LeetCode-in-All

25. Reverse Nodes in k-Group

Hard

Given a linked list, reverse the nodes of a linked list k at a time and return its modified list.

k is a positive integer and is less than or equal to the length of the linked list. If the number of nodes is not a multiple of k then left-out nodes, in the end, should remain as it is.

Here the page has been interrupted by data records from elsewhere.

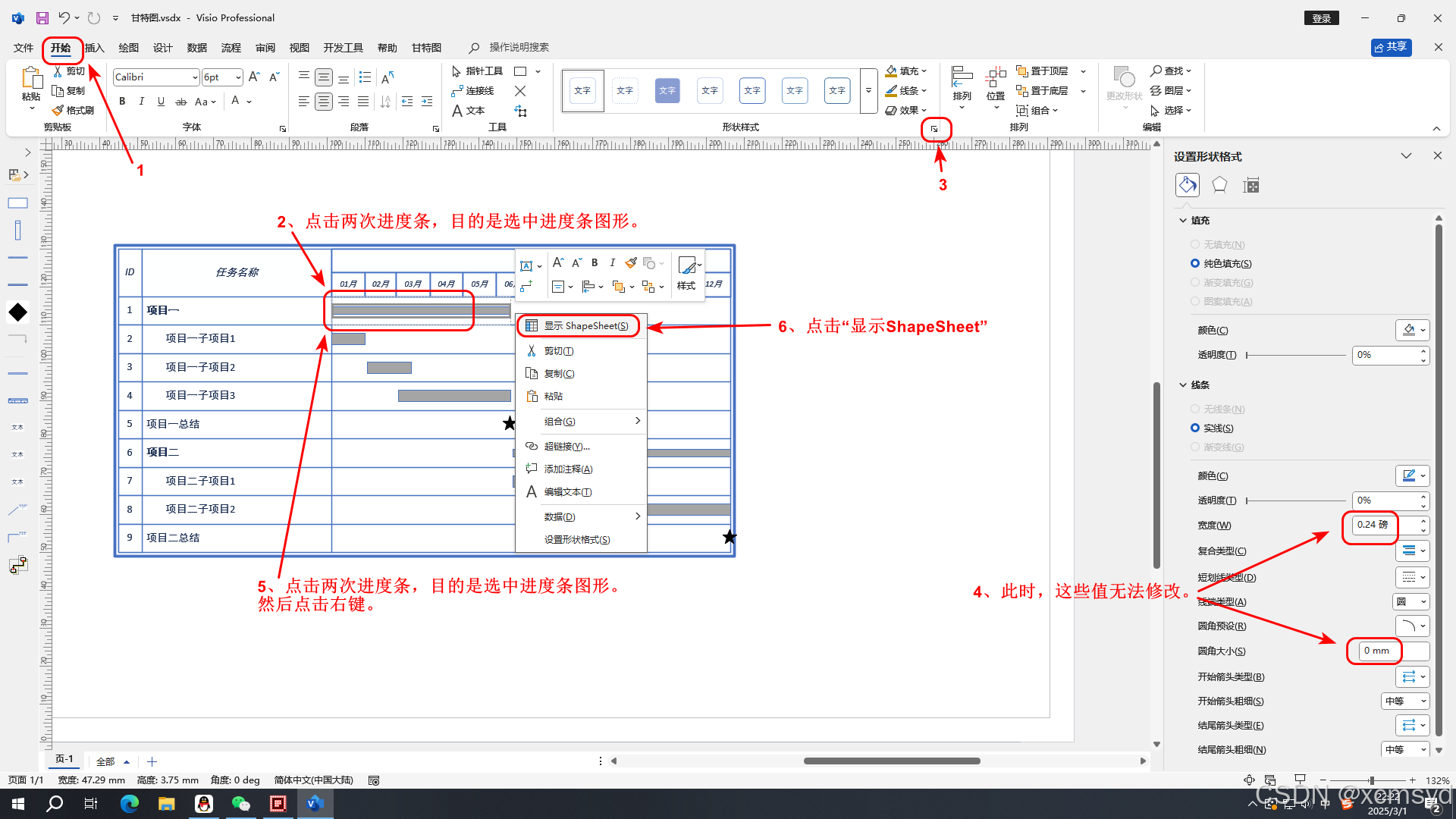This screenshot has height=819, width=1456.
Task: Open the Calibri font name dropdown
Action: [195, 77]
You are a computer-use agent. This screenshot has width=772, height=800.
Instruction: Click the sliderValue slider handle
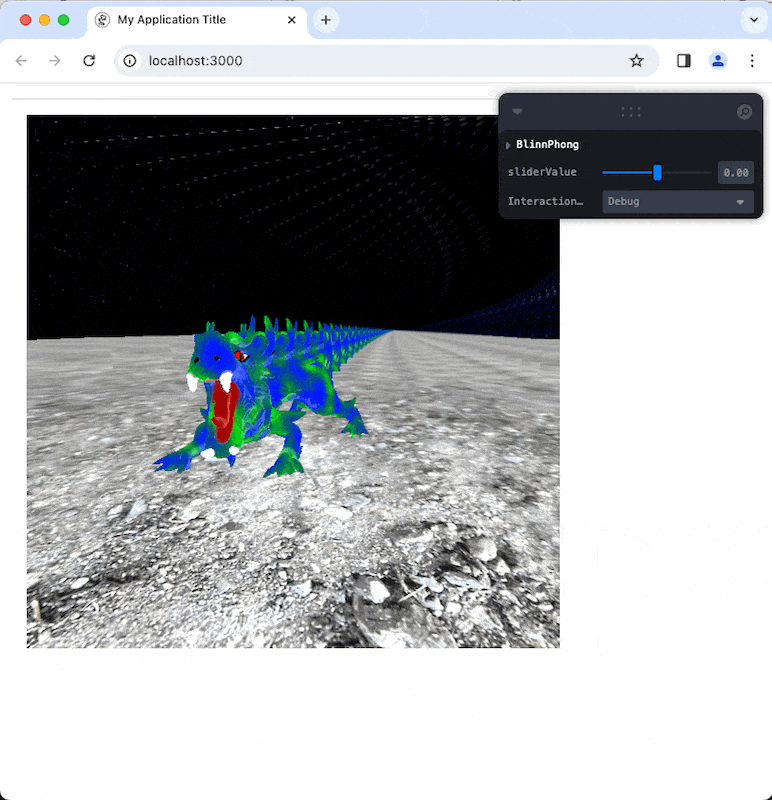click(x=657, y=173)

You may not alter the values in the list’s nodes, only nodes themselves may be changed.

Example 1:

Input: head = [1,2,3,4,5], k = 2

Output: [2,1,4,3,5]

Example 2:

Input: head = [1,2,3,4,5], k = 3

Output: [3,2,1,4,5]

Example 3:

Input: head = [1,2,3,4,5], k = 1

Output: [1,2,3,4,5]

Example 4:

Input: head = [1], k = 1

Output: [1]

Constraints:

Follow-up: Can you solve the problem in O(1) extra memory space?

Solution

# Definition for singly-linked list.
#
# defmodule ListNode do
#   @type t :: %__MODULE__{
#           val: integer,
#           next: ListNode.t() | nil
#         }
#   defstruct val: 0, next: nil
# end

defmodule Solution do
  @spec reverse_k_group(head :: ListNode.t() | nil, k :: integer) :: ListNode.t() | nil
  def reverse_k_group(head, k) do
    cond do
      # if length is less then k then do not change it
      length(0, head) < k -> head
      true -> head |> drop(k) |> reverse_k_group(k) |> reverse_list(head, k)
    end
  end

  def reverse_list(acc, _, 0), do: acc

  def reverse_list(acc, list, k) do
    reverse_list(%ListNode{list | next: acc}, list.next, k - 1)
  end

  def drop(nil, _), do: nil
  def drop(head, 0), do: head
  def drop(head, n), do: drop(head.next, n - 1)

  def length(acc, nil), do: acc
  def length(acc, head), do: length(acc + 1, head.next)

end